- **ASSIGNMENT**
An acceptable answer contains each line of the material, unchanged.

- **RECORD EXTRACTS**
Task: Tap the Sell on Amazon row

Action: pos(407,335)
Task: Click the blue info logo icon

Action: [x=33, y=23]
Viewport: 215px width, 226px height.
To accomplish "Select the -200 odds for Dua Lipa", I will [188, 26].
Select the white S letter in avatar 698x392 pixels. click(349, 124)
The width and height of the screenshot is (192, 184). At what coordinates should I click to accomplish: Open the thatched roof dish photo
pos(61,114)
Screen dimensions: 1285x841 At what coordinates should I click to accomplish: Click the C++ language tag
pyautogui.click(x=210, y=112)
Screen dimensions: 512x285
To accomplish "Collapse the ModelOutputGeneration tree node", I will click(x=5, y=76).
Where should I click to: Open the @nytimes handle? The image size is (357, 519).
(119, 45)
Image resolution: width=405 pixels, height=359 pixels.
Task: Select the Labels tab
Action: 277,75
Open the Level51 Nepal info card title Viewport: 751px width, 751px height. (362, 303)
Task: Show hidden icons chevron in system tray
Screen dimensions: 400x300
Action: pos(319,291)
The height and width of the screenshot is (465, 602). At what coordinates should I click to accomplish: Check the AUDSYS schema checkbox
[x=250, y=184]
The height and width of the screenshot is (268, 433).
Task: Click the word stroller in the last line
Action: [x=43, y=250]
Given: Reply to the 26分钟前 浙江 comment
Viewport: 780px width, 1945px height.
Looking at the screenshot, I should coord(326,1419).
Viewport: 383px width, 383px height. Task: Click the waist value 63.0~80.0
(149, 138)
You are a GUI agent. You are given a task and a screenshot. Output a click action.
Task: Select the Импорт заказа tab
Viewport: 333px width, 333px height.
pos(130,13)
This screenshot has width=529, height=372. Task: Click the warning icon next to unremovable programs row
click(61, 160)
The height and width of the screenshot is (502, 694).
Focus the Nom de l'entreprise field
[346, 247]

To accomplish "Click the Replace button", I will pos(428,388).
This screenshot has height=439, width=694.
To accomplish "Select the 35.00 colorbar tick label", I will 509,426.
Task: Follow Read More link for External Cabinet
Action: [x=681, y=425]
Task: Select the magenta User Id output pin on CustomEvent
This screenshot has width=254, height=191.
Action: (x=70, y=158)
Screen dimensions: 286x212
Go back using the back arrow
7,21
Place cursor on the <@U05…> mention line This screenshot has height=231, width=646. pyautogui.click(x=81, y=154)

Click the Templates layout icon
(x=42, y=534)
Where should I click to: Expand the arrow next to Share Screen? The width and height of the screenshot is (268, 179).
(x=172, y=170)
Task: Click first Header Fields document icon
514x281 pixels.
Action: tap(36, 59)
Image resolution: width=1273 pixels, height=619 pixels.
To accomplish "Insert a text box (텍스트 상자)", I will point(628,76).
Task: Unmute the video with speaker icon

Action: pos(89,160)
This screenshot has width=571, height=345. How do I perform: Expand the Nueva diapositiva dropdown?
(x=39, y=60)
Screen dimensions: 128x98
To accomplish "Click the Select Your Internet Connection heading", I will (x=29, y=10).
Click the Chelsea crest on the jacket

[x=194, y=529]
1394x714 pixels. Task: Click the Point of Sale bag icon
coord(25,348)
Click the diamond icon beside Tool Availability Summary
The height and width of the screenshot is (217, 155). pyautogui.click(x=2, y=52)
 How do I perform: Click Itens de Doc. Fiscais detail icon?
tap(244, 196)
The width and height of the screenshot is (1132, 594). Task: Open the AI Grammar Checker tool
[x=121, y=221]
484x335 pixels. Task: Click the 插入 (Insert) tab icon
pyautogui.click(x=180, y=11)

- **SOLUTION TO THIS EXERCISE**
Task: Tap the Sell on Amazon row

Action: pos(407,335)
Task: Click the blue info logo icon

Action: [x=33, y=23]
Viewport: 215px width, 226px height.
To accomplish "Select the -200 odds for Dua Lipa", I will [188, 26].
Select the white S letter in avatar 698x392 pixels. click(349, 124)
The width and height of the screenshot is (192, 184). At what coordinates should I click to accomplish: Open the thatched roof dish photo
pos(61,114)
Screen dimensions: 1285x841 At what coordinates should I click to accomplish: Click the C++ language tag
pyautogui.click(x=210, y=112)
Screen dimensions: 512x285
To accomplish "Collapse the ModelOutputGeneration tree node", I will click(x=5, y=76).
Where should I click to: Open the @nytimes handle? The image size is (357, 519).
(119, 45)
Image resolution: width=405 pixels, height=359 pixels.
Task: Select the Labels tab
Action: 277,75
Open the Level51 Nepal info card title Viewport: 751px width, 751px height. (362, 303)
Task: Show hidden icons chevron in system tray
Screen dimensions: 400x300
Action: pos(319,291)
The height and width of the screenshot is (465, 602). At what coordinates should I click to accomplish: Check the AUDSYS schema checkbox
[x=250, y=184]
The height and width of the screenshot is (268, 433).
Task: Click the word stroller in the last line
Action: [x=43, y=250]
Given: Reply to the 26分钟前 浙江 comment
Viewport: 780px width, 1945px height.
Looking at the screenshot, I should coord(326,1419).
Viewport: 383px width, 383px height. Task: Click the waist value 63.0~80.0
(149, 138)
You are a GUI agent. You are given a task and a screenshot. Output a click action.
Task: Select the Импорт заказа tab
Viewport: 333px width, 333px height.
pos(130,13)
This screenshot has width=529, height=372. Task: Click the warning icon next to unremovable programs row
click(61, 160)
The height and width of the screenshot is (502, 694).
Focus the Nom de l'entreprise field
[346, 247]

To accomplish "Click the Replace button", I will pos(428,388).
This screenshot has height=439, width=694.
To accomplish "Select the 35.00 colorbar tick label", I will 509,426.
Task: Follow Read More link for External Cabinet
Action: [x=681, y=425]
Task: Select the magenta User Id output pin on CustomEvent
This screenshot has width=254, height=191.
Action: (x=70, y=158)
Screen dimensions: 286x212
Go back using the back arrow
7,21
Place cursor on the <@U05…> mention line This screenshot has height=231, width=646. pyautogui.click(x=81, y=154)

Click the Templates layout icon
(x=42, y=534)
Where should I click to: Expand the arrow next to Share Screen? The width and height of the screenshot is (268, 179).
(x=172, y=170)
Task: Click first Header Fields document icon
514x281 pixels.
Action: tap(36, 59)
Image resolution: width=1273 pixels, height=619 pixels.
To accomplish "Insert a text box (텍스트 상자)", I will point(628,76).
Task: Unmute the video with speaker icon

Action: pos(89,160)
This screenshot has width=571, height=345. How do I perform: Expand the Nueva diapositiva dropdown?
(x=39, y=60)
Screen dimensions: 128x98
To accomplish "Click the Select Your Internet Connection heading", I will (x=29, y=10).
Click the Chelsea crest on the jacket

[x=194, y=529]
1394x714 pixels. Task: Click the Point of Sale bag icon
coord(25,348)
Click the diamond icon beside Tool Availability Summary
The height and width of the screenshot is (217, 155). pyautogui.click(x=2, y=52)
 How do I perform: Click Itens de Doc. Fiscais detail icon?
tap(244, 196)
The width and height of the screenshot is (1132, 594). Task: Open the AI Grammar Checker tool
[x=121, y=221]
484x335 pixels. Task: Click the 插入 (Insert) tab icon
pyautogui.click(x=180, y=11)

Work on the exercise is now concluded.